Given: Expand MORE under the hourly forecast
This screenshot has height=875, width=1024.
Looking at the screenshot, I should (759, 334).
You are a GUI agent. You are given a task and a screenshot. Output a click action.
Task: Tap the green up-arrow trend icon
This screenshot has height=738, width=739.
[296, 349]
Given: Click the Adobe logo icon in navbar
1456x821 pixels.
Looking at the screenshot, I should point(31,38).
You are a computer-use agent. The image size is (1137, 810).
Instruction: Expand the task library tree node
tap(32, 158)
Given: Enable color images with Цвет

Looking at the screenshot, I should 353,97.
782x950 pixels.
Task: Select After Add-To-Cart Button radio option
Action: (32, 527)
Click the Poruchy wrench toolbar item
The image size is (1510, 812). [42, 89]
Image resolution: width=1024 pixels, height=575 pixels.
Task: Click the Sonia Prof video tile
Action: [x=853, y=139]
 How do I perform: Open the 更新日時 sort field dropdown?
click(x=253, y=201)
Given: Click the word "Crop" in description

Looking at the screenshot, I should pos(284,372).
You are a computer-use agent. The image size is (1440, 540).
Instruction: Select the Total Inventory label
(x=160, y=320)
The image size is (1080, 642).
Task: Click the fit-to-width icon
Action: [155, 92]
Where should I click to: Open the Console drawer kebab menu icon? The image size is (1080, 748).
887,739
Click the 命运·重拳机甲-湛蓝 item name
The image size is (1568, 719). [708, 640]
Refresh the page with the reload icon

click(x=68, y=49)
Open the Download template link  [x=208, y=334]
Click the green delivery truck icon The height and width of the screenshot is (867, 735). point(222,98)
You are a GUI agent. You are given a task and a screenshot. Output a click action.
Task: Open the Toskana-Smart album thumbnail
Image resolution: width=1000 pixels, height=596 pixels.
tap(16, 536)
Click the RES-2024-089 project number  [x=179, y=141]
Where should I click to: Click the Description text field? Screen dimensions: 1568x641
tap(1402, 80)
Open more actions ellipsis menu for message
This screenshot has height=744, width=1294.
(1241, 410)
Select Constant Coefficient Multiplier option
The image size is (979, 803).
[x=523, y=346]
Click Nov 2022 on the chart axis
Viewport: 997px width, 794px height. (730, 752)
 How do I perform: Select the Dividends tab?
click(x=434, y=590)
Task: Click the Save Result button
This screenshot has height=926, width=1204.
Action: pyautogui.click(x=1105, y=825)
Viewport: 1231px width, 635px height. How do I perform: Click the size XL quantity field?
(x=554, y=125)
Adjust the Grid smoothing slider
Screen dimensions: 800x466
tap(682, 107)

◆ PROMPT
With every line intact, print the records above again.

◆ RESPONSE
Given: Expand MORE under the hourly forecast
This screenshot has height=875, width=1024.
Looking at the screenshot, I should (759, 334).
You are a GUI agent. You are given a task and a screenshot. Output a click action.
Task: Tap the green up-arrow trend icon
This screenshot has height=738, width=739.
[296, 349]
Given: Click the Adobe logo icon in navbar
1456x821 pixels.
Looking at the screenshot, I should point(31,38).
You are a computer-use agent. The image size is (1137, 810).
Instruction: Expand the task library tree node
tap(32, 158)
Given: Enable color images with Цвет

Looking at the screenshot, I should 353,97.
782x950 pixels.
Task: Select After Add-To-Cart Button radio option
Action: (32, 527)
Click the Poruchy wrench toolbar item
The image size is (1510, 812). [42, 89]
Image resolution: width=1024 pixels, height=575 pixels.
Task: Click the Sonia Prof video tile
Action: [x=853, y=139]
 How do I perform: Open the 更新日時 sort field dropdown?
click(x=253, y=201)
Given: Click the word "Crop" in description

Looking at the screenshot, I should pos(284,372).
You are a computer-use agent. The image size is (1440, 540).
Instruction: Select the Total Inventory label
(x=160, y=320)
The image size is (1080, 642).
Task: Click the fit-to-width icon
Action: [155, 92]
Where should I click to: Open the Console drawer kebab menu icon? The image size is (1080, 748).
887,739
Click the 命运·重拳机甲-湛蓝 item name
The image size is (1568, 719). [708, 640]
Refresh the page with the reload icon

click(x=68, y=49)
Open the Download template link  [x=208, y=334]
Click the green delivery truck icon The height and width of the screenshot is (867, 735). point(222,98)
You are a GUI agent. You are given a task and a screenshot. Output a click action.
Task: Open the Toskana-Smart album thumbnail
Image resolution: width=1000 pixels, height=596 pixels.
tap(16, 536)
Click the RES-2024-089 project number  [x=179, y=141]
Where should I click to: Click the Description text field? Screen dimensions: 1568x641
tap(1402, 80)
Open more actions ellipsis menu for message
This screenshot has height=744, width=1294.
(1241, 410)
Select Constant Coefficient Multiplier option
The image size is (979, 803).
[x=523, y=346]
Click Nov 2022 on the chart axis
Viewport: 997px width, 794px height. (730, 752)
 How do I perform: Select the Dividends tab?
click(x=434, y=590)
Task: Click the Save Result button
This screenshot has height=926, width=1204.
Action: pyautogui.click(x=1105, y=825)
Viewport: 1231px width, 635px height. How do I perform: Click the size XL quantity field?
(x=554, y=125)
Adjust the Grid smoothing slider
Screen dimensions: 800x466
tap(682, 107)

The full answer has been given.